Facebook AI Research has announced TransCoder, a system that uses unsupervised deep-learning to convert code from one programming language to another. TransCoder was trained on more than 2.8 million open source projects and outperforms existing code translation systems that use rule-based methods.

The team described the system in a paper published on arXiv. TransCoder is inspired by other neural machine translation (NMT) systems that use deep-learning to translate text from one natural language to another and is trained only on monolingual source data. To compare the performance of the model, the Facebook team collected a validation set of 852 functions and associated unit tests in each of the system's target languages: Java, Python, and C++. Compared to existing systems, TransCoder performed better on this validation set than existing commercial solutions: by up to 33 percentage points compared to j2py, a Java-to-Python translator. Although the team restricted its work to only those three languages, they claim it can "easily be extended to most programming languages."

TransCoder builds on advances in natural-language processing (NLP), in particular unsupervised NMT. The model uses a Transformer-based sequence-to-sequence architecture which consists of an attention-based encoder and decoder. Since obtaining a dataset for supervised learning would be difficult. It would require many pairs of equivalent code samples in both the source and target languages, the team opted to used monolingual datasets to do unsupervised learning, using three strategies. First, the model is trained on input sequences that have random tokens masked, the model must learn to predict the correct value for the masked tokens. Next, the model is trained on sequences that have been corrupted by randomly masking, shuffling, or removing tokens, the model must learn to output the corrected sequence. Finally, two version of these models are trained in parallel to do back-translation, one model learns to translate from the source to target language, and the other learns to translate back to the source.
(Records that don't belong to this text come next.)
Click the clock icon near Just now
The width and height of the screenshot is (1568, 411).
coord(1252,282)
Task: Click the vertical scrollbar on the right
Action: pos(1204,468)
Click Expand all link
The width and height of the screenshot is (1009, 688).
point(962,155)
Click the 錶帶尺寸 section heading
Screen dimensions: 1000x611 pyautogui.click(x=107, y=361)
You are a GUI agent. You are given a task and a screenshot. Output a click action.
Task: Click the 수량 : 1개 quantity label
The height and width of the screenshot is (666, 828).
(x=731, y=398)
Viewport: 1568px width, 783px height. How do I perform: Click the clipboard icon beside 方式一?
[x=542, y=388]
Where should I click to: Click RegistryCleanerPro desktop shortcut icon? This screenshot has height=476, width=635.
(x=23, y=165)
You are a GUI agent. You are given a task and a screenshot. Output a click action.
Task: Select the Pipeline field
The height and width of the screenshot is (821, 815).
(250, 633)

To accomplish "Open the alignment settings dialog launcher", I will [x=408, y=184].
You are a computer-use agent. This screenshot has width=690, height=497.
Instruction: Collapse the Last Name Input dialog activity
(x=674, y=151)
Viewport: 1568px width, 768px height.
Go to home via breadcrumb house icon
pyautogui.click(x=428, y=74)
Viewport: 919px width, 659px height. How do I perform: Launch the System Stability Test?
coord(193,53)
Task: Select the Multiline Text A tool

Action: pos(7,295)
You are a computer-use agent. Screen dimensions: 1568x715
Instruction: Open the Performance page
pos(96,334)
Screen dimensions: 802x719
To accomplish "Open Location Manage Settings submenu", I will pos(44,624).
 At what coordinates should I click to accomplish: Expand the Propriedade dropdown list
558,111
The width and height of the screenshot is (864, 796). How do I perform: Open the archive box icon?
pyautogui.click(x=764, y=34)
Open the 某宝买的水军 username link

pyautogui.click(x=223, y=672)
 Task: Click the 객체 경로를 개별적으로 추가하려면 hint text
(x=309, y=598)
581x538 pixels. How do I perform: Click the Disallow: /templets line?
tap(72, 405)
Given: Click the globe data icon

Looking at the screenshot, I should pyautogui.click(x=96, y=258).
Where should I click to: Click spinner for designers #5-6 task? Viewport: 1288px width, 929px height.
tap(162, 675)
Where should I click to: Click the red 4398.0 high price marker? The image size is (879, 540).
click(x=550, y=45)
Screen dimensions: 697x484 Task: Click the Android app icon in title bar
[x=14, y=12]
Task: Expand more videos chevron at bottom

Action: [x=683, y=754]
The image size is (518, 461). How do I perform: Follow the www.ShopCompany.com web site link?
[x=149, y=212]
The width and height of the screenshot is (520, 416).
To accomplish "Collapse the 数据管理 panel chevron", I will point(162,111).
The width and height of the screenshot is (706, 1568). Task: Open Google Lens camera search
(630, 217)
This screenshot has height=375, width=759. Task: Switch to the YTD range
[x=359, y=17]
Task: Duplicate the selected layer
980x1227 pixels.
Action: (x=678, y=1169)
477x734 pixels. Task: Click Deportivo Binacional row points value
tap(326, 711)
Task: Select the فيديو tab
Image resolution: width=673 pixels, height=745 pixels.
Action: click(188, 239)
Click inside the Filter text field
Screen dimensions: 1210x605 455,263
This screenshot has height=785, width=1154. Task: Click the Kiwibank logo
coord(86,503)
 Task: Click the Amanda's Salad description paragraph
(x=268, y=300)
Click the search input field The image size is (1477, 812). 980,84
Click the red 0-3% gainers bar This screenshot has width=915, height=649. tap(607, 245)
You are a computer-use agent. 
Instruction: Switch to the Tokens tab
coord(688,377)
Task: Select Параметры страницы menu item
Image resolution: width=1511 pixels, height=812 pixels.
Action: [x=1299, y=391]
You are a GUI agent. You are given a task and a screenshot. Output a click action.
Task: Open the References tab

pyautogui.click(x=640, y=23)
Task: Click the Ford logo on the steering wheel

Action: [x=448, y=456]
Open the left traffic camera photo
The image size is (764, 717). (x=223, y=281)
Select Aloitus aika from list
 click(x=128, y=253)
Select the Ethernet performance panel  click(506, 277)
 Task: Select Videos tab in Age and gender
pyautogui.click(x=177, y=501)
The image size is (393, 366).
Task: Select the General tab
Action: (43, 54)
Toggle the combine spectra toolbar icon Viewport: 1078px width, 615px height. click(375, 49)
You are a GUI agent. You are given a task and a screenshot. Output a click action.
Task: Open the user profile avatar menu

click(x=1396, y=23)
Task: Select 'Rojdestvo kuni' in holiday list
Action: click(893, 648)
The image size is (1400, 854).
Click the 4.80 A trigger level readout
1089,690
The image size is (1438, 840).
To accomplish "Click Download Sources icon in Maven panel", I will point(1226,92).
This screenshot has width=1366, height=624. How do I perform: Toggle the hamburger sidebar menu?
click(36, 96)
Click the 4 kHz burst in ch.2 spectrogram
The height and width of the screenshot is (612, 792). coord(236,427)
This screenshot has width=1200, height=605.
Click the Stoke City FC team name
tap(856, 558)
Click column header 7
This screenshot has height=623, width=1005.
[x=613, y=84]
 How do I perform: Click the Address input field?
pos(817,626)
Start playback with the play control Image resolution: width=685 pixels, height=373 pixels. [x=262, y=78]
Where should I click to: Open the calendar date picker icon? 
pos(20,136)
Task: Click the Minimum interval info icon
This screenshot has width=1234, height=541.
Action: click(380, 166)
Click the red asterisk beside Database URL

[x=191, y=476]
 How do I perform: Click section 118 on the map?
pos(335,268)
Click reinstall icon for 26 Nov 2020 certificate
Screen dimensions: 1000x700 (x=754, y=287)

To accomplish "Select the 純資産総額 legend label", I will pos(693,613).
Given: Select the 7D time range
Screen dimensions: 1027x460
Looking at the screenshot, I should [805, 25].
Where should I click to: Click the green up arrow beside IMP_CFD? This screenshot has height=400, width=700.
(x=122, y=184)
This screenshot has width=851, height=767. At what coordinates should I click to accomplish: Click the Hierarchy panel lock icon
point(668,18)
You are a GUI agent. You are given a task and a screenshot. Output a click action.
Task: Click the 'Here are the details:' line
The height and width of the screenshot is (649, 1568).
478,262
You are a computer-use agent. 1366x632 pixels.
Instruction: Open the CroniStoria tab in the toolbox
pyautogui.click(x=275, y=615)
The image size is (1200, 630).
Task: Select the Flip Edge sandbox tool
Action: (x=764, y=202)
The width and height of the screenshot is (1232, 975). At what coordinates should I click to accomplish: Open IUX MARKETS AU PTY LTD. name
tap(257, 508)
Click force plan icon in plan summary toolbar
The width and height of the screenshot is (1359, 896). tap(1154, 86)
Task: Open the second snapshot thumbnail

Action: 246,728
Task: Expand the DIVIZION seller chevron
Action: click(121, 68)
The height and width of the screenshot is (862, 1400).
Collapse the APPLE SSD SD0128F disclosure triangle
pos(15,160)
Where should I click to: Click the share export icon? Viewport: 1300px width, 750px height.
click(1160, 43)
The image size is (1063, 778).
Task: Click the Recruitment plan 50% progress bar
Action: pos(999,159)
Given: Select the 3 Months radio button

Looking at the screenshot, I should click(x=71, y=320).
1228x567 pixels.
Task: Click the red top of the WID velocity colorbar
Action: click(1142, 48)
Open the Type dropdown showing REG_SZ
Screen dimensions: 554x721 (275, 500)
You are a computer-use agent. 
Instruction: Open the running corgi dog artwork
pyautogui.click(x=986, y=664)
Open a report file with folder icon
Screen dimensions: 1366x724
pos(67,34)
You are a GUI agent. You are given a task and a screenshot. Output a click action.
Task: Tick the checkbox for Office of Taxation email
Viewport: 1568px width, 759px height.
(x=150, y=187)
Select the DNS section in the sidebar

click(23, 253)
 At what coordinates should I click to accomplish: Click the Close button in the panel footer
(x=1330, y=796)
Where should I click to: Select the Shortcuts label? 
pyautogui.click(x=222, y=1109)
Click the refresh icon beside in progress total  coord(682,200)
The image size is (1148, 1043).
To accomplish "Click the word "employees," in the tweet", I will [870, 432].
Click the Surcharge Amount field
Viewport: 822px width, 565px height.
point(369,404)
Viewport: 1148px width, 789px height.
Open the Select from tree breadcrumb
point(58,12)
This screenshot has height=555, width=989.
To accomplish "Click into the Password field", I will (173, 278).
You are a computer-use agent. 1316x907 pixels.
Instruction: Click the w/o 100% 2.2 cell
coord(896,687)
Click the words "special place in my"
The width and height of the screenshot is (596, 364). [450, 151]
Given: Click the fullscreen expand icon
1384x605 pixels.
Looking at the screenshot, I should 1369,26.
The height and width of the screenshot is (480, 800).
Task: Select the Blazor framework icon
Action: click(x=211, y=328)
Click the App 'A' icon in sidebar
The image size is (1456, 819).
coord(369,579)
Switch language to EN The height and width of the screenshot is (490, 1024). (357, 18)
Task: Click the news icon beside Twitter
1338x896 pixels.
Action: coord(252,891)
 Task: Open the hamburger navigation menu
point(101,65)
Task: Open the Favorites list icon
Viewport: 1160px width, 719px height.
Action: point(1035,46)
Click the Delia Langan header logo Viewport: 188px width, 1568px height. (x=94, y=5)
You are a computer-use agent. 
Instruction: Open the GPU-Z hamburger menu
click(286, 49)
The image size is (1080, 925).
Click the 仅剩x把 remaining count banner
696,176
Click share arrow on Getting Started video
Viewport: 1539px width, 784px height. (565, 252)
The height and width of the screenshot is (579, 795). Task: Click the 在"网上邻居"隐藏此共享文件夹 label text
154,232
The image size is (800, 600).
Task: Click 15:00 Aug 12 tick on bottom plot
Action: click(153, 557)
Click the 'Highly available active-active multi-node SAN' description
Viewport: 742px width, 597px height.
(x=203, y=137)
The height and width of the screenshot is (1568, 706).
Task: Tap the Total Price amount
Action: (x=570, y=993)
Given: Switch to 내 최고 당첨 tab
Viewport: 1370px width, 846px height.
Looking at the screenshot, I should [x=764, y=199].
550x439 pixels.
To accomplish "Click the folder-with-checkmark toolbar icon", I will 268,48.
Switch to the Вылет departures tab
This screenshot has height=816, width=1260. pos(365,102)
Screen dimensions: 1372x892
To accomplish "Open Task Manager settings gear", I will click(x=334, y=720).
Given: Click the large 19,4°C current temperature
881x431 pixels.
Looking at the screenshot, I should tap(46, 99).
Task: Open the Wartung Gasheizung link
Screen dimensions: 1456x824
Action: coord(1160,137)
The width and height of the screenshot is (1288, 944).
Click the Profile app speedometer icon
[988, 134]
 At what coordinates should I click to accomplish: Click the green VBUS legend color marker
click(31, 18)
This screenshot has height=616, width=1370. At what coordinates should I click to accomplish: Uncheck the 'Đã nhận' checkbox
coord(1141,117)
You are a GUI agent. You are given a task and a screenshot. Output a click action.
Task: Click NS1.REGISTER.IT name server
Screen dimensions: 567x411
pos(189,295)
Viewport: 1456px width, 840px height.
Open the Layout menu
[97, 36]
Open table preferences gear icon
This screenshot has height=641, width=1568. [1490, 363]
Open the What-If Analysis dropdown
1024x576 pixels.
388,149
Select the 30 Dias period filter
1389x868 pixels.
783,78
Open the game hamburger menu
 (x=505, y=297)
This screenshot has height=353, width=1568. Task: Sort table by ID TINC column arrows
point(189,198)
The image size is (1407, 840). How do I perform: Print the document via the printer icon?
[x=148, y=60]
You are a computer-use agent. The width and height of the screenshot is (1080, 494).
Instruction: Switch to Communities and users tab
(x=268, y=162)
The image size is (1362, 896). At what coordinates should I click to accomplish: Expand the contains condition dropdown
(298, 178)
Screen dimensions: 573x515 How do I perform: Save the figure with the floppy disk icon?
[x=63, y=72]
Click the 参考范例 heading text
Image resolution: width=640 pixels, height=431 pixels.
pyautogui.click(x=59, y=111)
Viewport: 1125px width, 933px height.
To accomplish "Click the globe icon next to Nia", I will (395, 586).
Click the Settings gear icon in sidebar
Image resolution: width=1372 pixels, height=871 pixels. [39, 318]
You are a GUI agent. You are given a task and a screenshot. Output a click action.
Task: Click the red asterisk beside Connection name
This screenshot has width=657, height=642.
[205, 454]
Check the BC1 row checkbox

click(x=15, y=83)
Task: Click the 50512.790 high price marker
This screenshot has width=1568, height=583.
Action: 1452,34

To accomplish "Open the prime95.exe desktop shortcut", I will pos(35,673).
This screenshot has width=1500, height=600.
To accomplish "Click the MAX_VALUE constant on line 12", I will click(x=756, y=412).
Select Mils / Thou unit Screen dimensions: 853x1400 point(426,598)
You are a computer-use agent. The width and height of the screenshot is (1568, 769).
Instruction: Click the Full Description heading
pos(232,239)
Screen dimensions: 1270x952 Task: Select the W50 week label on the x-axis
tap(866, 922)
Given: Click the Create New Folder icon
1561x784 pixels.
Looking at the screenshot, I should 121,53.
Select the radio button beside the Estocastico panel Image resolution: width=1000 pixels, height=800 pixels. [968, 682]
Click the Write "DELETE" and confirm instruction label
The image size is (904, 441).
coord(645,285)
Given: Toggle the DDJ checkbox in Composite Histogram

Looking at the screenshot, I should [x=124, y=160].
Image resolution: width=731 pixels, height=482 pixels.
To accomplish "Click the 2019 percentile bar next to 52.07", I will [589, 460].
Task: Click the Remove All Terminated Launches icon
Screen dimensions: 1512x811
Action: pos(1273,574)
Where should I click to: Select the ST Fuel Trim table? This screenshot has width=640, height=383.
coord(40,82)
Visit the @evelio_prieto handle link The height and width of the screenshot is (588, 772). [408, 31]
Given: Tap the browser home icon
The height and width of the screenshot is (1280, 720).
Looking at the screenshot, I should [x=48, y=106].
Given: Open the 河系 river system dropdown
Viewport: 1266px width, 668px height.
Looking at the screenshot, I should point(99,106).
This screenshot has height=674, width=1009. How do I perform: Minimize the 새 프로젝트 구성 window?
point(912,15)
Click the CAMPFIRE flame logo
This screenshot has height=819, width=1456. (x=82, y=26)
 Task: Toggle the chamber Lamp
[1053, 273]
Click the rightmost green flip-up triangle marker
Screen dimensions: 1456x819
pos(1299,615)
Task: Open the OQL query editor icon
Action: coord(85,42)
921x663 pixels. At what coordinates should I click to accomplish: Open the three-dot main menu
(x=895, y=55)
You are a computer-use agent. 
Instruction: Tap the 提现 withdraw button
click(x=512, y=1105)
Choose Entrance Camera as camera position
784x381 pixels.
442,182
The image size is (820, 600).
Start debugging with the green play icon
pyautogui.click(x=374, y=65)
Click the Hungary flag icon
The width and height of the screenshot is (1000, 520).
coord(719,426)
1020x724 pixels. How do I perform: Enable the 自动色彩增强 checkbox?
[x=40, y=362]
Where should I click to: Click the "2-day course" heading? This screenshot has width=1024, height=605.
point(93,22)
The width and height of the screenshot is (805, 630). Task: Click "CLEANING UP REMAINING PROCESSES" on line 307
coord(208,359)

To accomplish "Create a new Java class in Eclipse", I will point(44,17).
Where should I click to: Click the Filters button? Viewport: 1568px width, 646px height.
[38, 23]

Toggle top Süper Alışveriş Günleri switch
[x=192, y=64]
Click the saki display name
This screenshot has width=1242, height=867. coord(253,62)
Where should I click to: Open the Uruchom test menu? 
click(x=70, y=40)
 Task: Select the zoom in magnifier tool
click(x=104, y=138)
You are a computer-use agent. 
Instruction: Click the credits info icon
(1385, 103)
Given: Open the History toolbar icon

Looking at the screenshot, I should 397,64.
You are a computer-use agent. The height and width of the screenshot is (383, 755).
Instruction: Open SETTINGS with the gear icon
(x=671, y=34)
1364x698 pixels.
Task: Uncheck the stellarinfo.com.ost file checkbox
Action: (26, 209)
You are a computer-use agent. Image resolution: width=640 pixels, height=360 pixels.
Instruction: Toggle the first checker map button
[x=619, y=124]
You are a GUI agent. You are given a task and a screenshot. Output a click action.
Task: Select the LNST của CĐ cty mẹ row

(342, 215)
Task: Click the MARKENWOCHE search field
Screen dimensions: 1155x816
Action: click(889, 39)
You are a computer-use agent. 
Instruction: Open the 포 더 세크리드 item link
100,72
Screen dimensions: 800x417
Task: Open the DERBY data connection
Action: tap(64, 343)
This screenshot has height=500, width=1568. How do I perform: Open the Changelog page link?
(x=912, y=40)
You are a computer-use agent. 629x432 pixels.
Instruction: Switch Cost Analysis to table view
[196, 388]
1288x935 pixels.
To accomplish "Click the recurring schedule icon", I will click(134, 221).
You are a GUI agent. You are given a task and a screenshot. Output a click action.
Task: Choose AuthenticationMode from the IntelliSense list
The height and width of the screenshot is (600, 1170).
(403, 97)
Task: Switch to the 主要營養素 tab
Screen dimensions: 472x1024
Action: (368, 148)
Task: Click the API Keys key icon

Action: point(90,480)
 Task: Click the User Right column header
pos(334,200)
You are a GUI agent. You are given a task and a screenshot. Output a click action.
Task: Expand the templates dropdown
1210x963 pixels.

Model Image Source: https://arxiv.org/abs/2006.03511

To train the models, the team mined samples from over 2.8 million open-source repositories from GitHub. From that they selected files in their languages of choice (Java, C++, and Python) and extracted individual functions. They chose to work at the function level for two reasons: function definitions are small enough to be contained in a single training input batch, and translating functions allows the model to be evaluated using unit tests. Although many NLP systems use the BLEU score to evaluate their translation results, the Facebook researchers note that this metric can be a bad fit for evaluating transpilers: results that are syntactically similar may have a high BLEU score but "could lead to very different compilation and computation outputs," while programs with differing implementations that produce the same results may have a low BLEU score. Thus, the team chose to evaluate their transpiler results using a suite of unit tests. The tests were obtained from the GeeksforGeeks site by collecting problems which contained solutions written in all three target languages; this resulted in a set of 852 functions. The team compared TransCoder's performance on this test set with two other existing transpiler solutions: the j2py Java-to-Python converter and Tangible Software Solutions C++-to-Java converter. TransCoder "significantly" outperformed both, scoring 74.8% and 68.7% on C++-to-Java and Java-to-Python respectively, compared to 61% and 38.3% for commercial solutions.

In this repository, I prepared a notebook to prepare an environment and install all required dependencies to use the official TransCoder released checkpoints.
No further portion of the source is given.